The Cognac is sold in packaging that looks a bit sex-toyish and selling for about R40 000 a bottle the whole approach is rather showy in a garish Euro-trash sort of way. Keys and things are involved in breaking the packaging and you have to peel away a lot of foil made from real gold.
But as always, it’s inside what counts. The Cognac is blended from 1 200 different eau de vies of between 50 and 100 years, aged in barrels some of which are more than a century old themselves. And of course, only from the top Grande Champagne vineyards.
The colour in the glass is a perfect golden-brown-auburn, and it lies in the glass winking at you. You can feel the life, sense the mystery.
On the nose the stuff has captured the smells of nature’s genius and its art. Dried, sweet flowers. Prunes and cigar, and just-sliced blood orange with a touch of crema rising from a cup of Costa Rican coffee. And tucked under the surface, a heady perfume of musk and quivering flesh.
When the Cognac glides onto the palate, the incredible unsullied tenderness of the spirit hits you like a silk glove thrown by a sultry young French actress.

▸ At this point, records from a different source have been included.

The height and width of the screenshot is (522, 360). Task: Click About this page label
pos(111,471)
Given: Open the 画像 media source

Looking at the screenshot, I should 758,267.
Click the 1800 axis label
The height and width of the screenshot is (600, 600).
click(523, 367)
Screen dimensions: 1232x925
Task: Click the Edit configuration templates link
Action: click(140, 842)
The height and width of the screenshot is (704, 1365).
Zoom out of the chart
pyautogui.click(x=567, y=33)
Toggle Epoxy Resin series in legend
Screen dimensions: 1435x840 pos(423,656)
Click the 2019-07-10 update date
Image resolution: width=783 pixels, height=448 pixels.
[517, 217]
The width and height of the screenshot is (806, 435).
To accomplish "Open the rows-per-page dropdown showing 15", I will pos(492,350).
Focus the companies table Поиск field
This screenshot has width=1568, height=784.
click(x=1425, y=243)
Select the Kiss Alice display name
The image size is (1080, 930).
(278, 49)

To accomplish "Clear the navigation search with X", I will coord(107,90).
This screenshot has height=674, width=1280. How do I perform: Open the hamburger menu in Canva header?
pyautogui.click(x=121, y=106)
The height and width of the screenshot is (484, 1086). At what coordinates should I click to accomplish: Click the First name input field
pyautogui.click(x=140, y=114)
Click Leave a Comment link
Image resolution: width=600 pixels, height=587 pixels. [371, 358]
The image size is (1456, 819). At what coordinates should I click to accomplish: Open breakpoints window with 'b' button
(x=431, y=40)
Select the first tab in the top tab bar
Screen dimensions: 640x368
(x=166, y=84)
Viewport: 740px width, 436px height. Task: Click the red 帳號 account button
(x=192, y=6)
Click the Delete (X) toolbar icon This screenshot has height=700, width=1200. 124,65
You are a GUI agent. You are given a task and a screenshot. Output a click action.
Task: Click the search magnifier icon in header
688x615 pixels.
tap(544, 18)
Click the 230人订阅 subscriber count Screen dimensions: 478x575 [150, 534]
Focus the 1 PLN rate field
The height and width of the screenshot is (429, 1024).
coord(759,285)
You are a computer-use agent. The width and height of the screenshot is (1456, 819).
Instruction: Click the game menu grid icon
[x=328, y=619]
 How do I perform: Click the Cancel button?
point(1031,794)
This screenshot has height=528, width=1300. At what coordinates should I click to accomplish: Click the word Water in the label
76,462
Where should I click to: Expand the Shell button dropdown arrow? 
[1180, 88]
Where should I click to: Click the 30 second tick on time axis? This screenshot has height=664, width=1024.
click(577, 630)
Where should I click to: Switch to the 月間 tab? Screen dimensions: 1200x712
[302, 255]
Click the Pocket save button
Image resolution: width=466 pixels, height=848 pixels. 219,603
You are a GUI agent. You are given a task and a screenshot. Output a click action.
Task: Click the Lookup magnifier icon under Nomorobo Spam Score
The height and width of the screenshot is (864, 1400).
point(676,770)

It is delicate, flirtatious and teasing, slowly releasing layer-upon-layer of flavour: burnt turmeric and Zanzibar clove; patchouli and cinnamon; a deep thrust of ruby grape-fruit and flick of molasses; dried apricot marinated in the tears of a new-born baby; a toke of a good Cuban Cohiba still holding the lipstick of Jackie Kennedy.
It is a truly unbelievable drink, the result of art and science and nature made by men who dream big and dare to fail, to be drunk by those willing to drink a dream. And it is a dream they can believe in.